Collected data
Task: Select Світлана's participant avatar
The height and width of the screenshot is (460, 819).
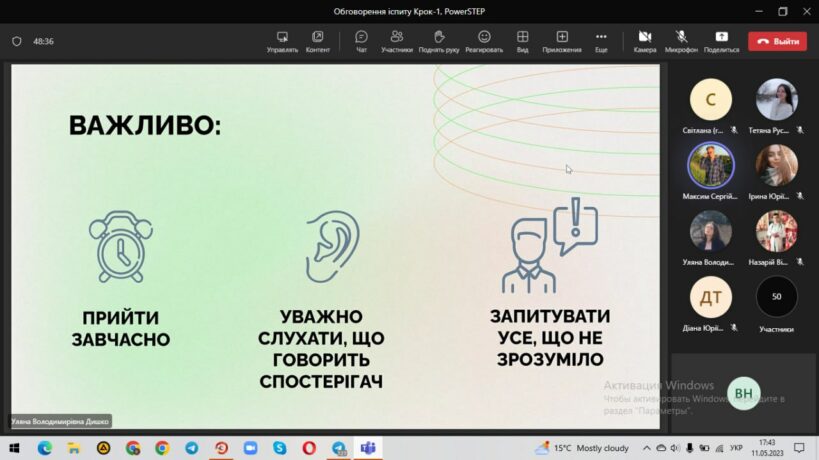Action: pyautogui.click(x=711, y=100)
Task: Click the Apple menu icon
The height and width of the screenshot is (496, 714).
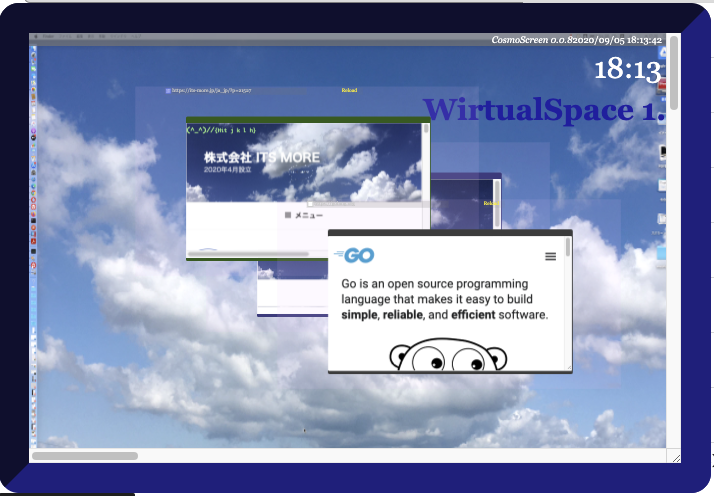Action: point(36,38)
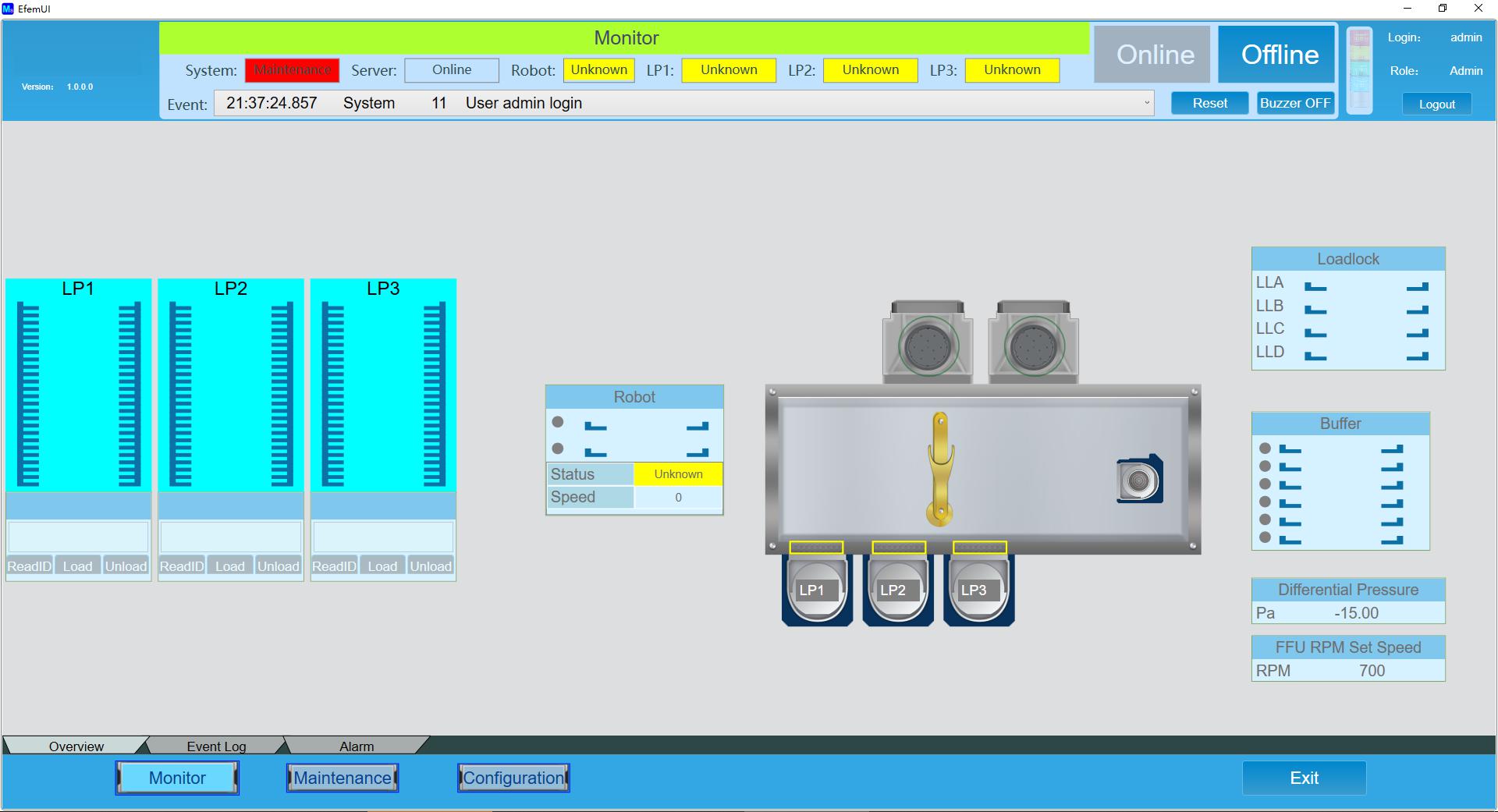Click the LP2 load port icon
Screen dimensions: 1498x812
(x=897, y=590)
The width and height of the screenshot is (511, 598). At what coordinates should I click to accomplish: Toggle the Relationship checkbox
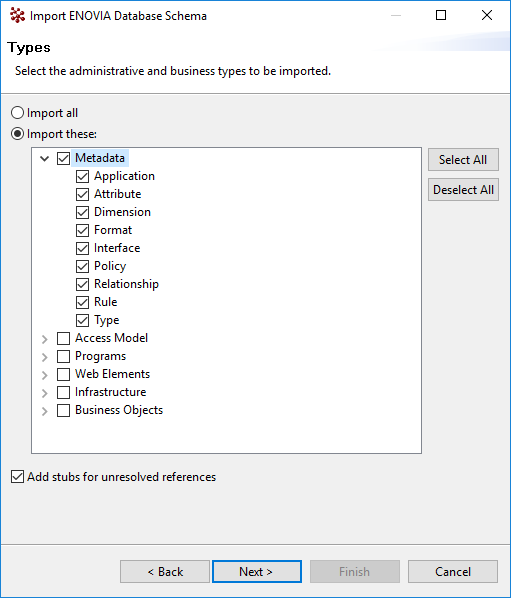(x=82, y=284)
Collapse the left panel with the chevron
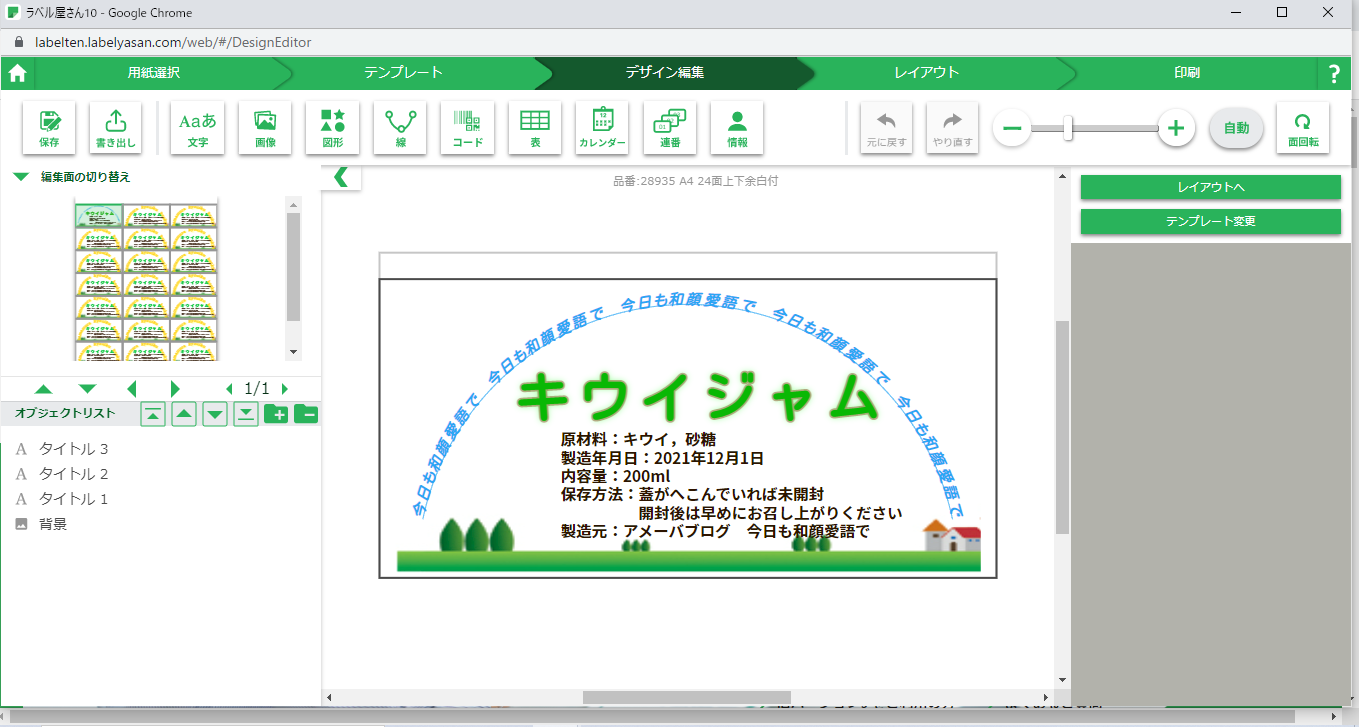 (x=341, y=178)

Exercise details: When a line contains the string "Task", copy it from the records.

Exercise result:
Task: Select Світлана's participant avatar
Task: Click the Apple menu icon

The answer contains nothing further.